Deux études ont rapporté les méfaits du dépistage. L’essai sur le SCA a rapporté peu ou pas de différence entre le dépistage et le non-dépistage sur les méfaits potentiellement attribuables à l’utilisation de médicaments antidépresseurs à 18 mois. L’essai sur le post-partum a rapporté qu’aucun effet indésirable n’a été identifié (données de très faible certitude).   

Aucune étude n’a rapporté directement le taux de diagnostic de dépression à l’aide d’une entrevue diagnostique validée à un moment de suivi, ni sur le comportement suicidaire, la fonctionnalité quotidienne, le temps perdu au travail ou à l’école, l’impact sur le mode de vie, l’étiquetage ou la stigmatisation, les résultats faux positifs, le surdiagnostic ou le surtraitement.

Justification

Cette forte recommandation repose sur des données de certitude modérée montrant que le dépistage a probablement peu ou pas d’impact sur les symptômes de dépression ou sur la qualité de vie liée à la santé, issues d’un seul essai, ainsi que sur des données très incertaines quant à l’impact du dépistage issues de deux autres essais.

Bien qu’aucun essai n’ait rapporté de méfaits du dépistage tels que les faux positifs, le surdiagnostic ou le surtraitement, le dépistage entraînera une augmentation des faux positifs, et peut entraîner des références et des évaluations diagnostiques inutiles, ainsi qu’un surdiagnostic pour certains patients, réduisant ainsi les ressources disponibles pour ceux ayant des problèmes de santé mentale connus. Une méta-analyse utilisant des données individuelles de patients a fourni des informations précises sur un outil de dépistage utilisé dans les essais que nous avons identifiés. L’analyse estime que le dépistage de 100 patients avec le PHQ-9 utilisant le seuil commun de 10 donnerait 9 vrais positifs, 2 faux négatifs, 13 faux positifs et 76 vrais négatifs.

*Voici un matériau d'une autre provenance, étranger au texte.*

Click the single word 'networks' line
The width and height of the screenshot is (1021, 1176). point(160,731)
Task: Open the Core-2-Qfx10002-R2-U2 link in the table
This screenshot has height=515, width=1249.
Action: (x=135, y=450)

Compte tenu des défis importants liés à l’accès aux services de santé mentale au Canada, le détournement inutile des ressources du traitement des patients ayant des problèmes de santé mentale pourrait constituer un méfait non intentionnel du dépistage. Le Groupe d’étude a conscience des problèmes de ressources que connaît notre système de soins primaires et, par conséquent, formule des recommandations à l’encontre des interventions dont les répercussions sur les ressources sont manifestement importantes, alors que leurs bienfaits n’ont pas été démontrés.